[Input data]:

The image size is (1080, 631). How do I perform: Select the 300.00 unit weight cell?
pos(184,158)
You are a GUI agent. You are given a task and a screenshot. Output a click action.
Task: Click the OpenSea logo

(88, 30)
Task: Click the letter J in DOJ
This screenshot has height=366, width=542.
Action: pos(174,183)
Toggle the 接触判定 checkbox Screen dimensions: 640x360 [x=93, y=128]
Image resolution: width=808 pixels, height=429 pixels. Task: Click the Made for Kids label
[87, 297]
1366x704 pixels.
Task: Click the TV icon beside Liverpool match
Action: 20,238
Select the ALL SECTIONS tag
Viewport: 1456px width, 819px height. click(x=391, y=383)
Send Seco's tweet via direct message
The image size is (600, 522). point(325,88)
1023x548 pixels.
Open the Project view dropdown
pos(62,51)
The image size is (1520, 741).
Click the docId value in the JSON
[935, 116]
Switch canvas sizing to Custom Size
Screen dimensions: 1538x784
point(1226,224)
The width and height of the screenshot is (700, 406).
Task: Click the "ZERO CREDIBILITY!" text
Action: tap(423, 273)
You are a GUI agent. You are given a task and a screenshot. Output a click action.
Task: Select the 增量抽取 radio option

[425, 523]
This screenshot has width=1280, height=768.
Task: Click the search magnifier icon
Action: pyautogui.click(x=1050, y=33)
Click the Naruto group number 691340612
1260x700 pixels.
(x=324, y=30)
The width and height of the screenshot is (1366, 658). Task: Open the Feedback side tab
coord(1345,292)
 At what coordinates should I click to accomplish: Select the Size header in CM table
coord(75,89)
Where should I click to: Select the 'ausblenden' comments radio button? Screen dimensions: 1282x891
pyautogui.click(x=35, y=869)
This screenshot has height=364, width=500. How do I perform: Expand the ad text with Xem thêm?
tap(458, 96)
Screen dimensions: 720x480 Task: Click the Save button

[What is needed]: Can you write out the whole listing above again, swapping every "GUI agent" for "screen automation assistant" and leaving everything else unchanged?

[Answer in full]:
The image size is (1080, 631). How do I perform: Select the 300.00 unit weight cell?
pos(184,158)
You are a screen automation assistant. You are given a task and a screenshot. Output a click action.
Task: Click the OpenSea logo

(88, 30)
Task: Click the letter J in DOJ
This screenshot has height=366, width=542.
Action: pos(174,183)
Toggle the 接触判定 checkbox Screen dimensions: 640x360 [x=93, y=128]
Image resolution: width=808 pixels, height=429 pixels. Task: Click the Made for Kids label
[87, 297]
1366x704 pixels.
Task: Click the TV icon beside Liverpool match
Action: 20,238
Select the ALL SECTIONS tag
Viewport: 1456px width, 819px height. click(x=391, y=383)
Send Seco's tweet via direct message
The image size is (600, 522). point(325,88)
1023x548 pixels.
Open the Project view dropdown
pos(62,51)
The image size is (1520, 741).
Click the docId value in the JSON
[935, 116]
Switch canvas sizing to Custom Size
Screen dimensions: 1538x784
point(1226,224)
The width and height of the screenshot is (700, 406).
Task: Click the "ZERO CREDIBILITY!" text
Action: tap(423, 273)
You are a screen automation assistant. You are given a task and a screenshot. Output a click action.
Task: Select the 增量抽取 radio option

[425, 523]
This screenshot has width=1280, height=768.
Task: Click the search magnifier icon
Action: pyautogui.click(x=1050, y=33)
Click the Naruto group number 691340612
1260x700 pixels.
(x=324, y=30)
The width and height of the screenshot is (1366, 658). Task: Open the Feedback side tab
coord(1345,292)
 At what coordinates should I click to accomplish: Select the Size header in CM table
coord(75,89)
Where should I click to: Select the 'ausblenden' comments radio button? Screen dimensions: 1282x891
pyautogui.click(x=35, y=869)
This screenshot has height=364, width=500. How do I perform: Expand the ad text with Xem thêm?
tap(458, 96)
Screen dimensions: 720x480 Task: Click the Save button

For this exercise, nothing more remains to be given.